Hintergrund: Die nordrhein-westfälische Ministerpräsidentin Hannelore Kraft fordert ein Ende der Spekulationen über die Zukunft des Opel-Werks in Bochum. "Wir wollen, dass endlich das Totenglöckchen vergraben wird", sagte die SPD-Politikerin am Montag auf einer Opel-Betriebsversammlung in Bochum. Es erzeuge viel Frust und Hoffnungslosigkeit, wenn ein Werk immer wieder totgeredet werde.
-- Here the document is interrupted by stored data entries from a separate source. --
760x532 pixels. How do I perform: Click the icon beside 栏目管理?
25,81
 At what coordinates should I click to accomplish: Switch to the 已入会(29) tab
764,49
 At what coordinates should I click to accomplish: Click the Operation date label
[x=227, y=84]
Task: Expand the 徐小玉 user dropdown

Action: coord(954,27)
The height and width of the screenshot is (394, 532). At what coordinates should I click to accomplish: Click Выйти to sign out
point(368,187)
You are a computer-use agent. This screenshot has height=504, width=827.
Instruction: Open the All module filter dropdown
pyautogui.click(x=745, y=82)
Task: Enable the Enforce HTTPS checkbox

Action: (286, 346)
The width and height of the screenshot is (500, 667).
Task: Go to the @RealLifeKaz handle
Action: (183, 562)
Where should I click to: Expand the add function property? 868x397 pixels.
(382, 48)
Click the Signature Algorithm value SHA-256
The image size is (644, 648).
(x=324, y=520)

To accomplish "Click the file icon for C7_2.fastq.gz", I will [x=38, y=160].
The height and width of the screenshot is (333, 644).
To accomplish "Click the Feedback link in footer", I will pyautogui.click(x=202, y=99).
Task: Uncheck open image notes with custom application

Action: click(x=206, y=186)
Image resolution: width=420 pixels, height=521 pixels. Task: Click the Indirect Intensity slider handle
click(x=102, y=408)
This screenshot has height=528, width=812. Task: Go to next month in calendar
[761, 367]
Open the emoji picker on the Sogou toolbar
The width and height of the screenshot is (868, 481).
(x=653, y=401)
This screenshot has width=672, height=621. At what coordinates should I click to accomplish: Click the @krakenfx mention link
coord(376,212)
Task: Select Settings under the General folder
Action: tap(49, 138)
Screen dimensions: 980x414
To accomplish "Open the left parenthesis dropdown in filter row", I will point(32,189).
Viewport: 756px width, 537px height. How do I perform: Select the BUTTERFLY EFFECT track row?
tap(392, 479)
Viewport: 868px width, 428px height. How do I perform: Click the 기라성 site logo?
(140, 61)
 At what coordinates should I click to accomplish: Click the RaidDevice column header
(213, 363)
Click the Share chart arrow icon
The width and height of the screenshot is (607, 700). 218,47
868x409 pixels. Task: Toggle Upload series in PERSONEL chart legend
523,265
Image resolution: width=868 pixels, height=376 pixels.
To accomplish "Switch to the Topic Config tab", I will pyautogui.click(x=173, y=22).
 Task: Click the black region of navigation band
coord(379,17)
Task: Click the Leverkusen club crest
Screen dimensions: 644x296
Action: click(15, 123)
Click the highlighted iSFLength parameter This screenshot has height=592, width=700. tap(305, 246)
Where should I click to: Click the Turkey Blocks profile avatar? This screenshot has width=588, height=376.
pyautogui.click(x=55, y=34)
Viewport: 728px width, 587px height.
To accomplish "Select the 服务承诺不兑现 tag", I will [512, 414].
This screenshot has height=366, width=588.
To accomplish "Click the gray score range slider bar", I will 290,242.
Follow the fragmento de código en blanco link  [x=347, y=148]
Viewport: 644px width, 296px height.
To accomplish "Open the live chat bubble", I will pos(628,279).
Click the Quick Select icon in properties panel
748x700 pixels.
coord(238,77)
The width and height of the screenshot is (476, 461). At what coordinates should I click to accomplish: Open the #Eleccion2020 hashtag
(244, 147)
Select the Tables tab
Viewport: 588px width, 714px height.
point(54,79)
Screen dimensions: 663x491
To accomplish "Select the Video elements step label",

Kraft betonte, die Landesregierung werde an der Seite der Opel-Mitarbeiter kämpfen. "Wir wissen, dass sich das Kämpfen lohnt, Herr Stracke", sagte sie in Richtung des Vorstandsvorsitzenden Karl-Friedrich Stracke. Kraft fügte hinzu, die Zeit bis zur Aufsichtsratssitzung am 28. Juni, in der über die Zukunft des Werks entschieden werden soll, werde genutzt, um an alle Beteiligten zu appellieren. (dapd)





Das Gespräch führte Pia Klinkhammer.